Cooper and Schulze decided to hire boat captains and workers to clean oceans and coastlines, launching their first cleanups in places such as Bali, where unimaginably heavy accumulations of plastics occur. They even paid fishermen to collect plastic in
fishing areas. The two were inspired by successful for-profit business brands, and created a business that could fund ocean cleanups and pay workers. The idea for the 4ocean bracelet was born – a bracelet made of cords and beads made from one hundred percent post-consumer recycled glass and plastic bottles. The bracelet promises to remove one pound of trash for each bracelet sold, and to use the profits to support cleanup operations and ocean-related nonprofits. The company has expanded its product line, and also sells sustainability products, including reusable bags and drinkware. Proceeds help support the companies’ cleanup efforts and provide jobs for people working to keep the oceans clean.

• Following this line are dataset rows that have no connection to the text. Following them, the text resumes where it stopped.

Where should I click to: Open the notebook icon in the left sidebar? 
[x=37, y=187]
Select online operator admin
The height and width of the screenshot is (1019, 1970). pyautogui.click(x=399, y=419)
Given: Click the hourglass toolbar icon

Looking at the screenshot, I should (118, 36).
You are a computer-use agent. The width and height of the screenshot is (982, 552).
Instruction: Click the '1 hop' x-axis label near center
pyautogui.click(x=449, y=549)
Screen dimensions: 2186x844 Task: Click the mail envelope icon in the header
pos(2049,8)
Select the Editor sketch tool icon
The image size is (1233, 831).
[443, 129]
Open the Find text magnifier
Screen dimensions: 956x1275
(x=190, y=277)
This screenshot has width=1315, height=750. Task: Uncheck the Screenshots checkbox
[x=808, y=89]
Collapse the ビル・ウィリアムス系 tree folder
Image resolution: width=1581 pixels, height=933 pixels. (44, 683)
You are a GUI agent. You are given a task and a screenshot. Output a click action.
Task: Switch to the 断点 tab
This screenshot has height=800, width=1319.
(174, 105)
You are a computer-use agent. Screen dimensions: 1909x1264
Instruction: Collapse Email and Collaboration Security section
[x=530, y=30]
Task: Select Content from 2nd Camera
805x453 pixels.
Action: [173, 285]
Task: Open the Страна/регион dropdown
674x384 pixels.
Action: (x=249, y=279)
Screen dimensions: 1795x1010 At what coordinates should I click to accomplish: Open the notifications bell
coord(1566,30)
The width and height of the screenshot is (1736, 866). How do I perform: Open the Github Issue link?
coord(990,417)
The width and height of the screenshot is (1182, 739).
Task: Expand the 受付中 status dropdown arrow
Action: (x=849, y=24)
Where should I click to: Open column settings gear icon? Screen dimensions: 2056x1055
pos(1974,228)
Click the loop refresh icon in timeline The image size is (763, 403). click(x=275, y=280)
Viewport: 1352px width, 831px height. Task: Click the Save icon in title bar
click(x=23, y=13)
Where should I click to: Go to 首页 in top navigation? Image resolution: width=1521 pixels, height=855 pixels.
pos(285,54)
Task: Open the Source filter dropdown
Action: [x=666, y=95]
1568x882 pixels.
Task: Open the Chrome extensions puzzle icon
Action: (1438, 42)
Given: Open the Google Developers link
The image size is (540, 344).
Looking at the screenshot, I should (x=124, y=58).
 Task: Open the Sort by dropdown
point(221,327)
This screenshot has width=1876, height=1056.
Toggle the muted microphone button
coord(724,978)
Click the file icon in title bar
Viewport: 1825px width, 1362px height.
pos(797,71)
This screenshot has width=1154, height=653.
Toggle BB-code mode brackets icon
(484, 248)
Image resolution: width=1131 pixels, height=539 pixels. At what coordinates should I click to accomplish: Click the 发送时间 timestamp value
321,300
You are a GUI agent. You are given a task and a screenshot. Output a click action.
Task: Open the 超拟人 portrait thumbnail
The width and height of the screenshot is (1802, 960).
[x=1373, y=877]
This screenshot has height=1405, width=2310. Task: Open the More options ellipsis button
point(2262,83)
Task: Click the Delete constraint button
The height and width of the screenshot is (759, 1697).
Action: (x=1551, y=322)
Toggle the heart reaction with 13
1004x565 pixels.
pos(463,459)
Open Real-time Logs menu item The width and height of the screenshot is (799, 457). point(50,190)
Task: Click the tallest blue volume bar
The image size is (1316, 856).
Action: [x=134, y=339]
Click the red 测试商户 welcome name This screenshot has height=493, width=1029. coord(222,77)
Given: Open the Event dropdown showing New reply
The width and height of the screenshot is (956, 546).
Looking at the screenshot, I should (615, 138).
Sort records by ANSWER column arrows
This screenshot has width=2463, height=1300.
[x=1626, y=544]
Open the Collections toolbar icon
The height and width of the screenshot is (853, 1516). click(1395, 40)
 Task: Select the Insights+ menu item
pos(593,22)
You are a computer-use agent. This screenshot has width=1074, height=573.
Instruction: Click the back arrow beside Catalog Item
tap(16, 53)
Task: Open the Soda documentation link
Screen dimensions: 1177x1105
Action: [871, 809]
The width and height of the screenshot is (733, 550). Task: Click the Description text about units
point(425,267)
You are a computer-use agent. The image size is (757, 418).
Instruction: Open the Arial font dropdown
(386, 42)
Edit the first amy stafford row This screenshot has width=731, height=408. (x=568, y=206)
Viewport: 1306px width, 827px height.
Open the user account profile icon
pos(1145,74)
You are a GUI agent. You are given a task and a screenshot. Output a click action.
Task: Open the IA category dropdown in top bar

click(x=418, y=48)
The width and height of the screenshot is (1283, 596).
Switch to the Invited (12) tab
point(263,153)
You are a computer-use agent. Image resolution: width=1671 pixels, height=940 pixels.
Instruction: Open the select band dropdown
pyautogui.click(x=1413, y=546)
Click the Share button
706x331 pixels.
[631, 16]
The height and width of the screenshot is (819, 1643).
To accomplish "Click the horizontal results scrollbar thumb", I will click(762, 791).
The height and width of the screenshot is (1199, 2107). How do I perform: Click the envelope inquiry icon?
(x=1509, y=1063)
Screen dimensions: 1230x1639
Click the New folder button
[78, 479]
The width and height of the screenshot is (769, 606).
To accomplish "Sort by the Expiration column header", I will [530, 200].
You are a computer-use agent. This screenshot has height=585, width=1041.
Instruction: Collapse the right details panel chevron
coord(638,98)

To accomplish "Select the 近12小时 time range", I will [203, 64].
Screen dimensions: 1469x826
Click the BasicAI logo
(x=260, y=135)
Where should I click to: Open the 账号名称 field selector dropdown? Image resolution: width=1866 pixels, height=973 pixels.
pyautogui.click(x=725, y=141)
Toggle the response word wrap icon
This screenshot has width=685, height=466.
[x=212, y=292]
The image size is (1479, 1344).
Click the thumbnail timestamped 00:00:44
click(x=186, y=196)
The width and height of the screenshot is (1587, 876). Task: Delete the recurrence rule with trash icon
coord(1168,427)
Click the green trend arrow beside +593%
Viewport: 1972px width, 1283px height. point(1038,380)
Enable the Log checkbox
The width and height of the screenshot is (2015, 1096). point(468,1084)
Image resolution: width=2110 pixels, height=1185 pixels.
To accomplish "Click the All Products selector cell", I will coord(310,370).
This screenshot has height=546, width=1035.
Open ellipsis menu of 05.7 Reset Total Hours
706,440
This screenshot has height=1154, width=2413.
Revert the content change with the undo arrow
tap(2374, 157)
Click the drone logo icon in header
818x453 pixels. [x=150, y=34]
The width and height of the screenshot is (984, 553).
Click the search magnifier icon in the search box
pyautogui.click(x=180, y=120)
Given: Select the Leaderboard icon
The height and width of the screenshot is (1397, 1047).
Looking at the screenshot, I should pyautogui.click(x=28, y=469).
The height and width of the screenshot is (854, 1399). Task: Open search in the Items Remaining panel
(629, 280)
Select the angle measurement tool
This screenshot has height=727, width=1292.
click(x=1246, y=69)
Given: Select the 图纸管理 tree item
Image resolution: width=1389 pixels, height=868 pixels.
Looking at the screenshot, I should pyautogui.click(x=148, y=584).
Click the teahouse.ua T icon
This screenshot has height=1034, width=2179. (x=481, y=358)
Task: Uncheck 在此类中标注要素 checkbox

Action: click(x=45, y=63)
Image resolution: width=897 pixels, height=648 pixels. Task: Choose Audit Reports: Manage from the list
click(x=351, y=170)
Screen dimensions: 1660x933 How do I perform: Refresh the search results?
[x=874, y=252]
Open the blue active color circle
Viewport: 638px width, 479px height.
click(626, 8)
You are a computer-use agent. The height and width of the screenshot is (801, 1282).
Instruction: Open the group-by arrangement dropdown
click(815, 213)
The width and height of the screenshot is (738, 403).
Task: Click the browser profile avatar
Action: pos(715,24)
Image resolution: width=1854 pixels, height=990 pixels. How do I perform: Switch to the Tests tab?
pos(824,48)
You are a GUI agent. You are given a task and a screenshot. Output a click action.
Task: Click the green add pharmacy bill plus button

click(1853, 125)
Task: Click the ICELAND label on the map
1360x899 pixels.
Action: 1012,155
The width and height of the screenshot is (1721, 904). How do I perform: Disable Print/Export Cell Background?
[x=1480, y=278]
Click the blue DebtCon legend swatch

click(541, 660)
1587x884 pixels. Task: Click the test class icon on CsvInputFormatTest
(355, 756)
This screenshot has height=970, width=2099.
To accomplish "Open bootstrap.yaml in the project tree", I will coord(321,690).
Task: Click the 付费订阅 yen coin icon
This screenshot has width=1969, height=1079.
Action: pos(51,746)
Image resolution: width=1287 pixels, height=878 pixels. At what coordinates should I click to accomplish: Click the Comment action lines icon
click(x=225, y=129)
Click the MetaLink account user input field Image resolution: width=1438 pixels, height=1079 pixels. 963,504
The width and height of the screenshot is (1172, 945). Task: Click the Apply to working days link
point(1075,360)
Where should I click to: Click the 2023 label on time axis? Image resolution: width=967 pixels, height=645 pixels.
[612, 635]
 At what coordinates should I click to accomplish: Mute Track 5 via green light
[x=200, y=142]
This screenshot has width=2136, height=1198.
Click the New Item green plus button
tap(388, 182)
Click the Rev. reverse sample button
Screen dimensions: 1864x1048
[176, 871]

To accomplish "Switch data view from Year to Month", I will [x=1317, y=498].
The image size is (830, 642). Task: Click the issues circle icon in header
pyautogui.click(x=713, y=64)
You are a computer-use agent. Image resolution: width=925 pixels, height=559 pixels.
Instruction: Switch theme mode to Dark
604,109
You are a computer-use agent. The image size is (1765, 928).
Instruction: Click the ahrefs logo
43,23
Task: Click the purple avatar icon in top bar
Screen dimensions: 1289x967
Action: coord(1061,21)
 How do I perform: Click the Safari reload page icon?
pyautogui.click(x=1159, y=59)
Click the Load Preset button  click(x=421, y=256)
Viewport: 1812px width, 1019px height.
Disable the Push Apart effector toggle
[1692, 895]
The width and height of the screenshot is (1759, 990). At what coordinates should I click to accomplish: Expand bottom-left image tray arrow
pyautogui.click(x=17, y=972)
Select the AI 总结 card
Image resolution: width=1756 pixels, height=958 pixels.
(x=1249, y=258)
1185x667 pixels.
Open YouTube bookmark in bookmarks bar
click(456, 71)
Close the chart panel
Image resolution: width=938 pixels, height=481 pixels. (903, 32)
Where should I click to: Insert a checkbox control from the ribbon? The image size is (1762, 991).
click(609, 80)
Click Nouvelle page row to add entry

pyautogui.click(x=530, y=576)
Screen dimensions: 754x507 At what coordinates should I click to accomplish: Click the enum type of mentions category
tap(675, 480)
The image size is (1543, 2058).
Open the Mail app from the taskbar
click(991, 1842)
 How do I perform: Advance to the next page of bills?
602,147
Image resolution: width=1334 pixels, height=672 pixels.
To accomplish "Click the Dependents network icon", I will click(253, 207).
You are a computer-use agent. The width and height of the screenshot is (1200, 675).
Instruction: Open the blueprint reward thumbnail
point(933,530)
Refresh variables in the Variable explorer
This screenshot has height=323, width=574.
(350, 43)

Since its start, 4ocean has removed 4.7 million pounds of trash from water and employed over 300 people in the process, over 192 of which clean the ocean seven days a week. 4ocean works to clean up oceans, river mouths, and coastlines in Haiti, Florida, and
Indonesia. The company works to raise awareness and encourages producers to lessen their plastic output, and donates one percent of all revenues to nonprofit environmental conservation organizations. The co-founders are proud of the companies’ cleanup and how successfully they’ve increased social awareness about the issue, but they’re also well aware that they have much hard work ahead of them to tackle the plastic crisis. Their work won’t be finished until beaches around the world will be nothing but sand and rolling waves.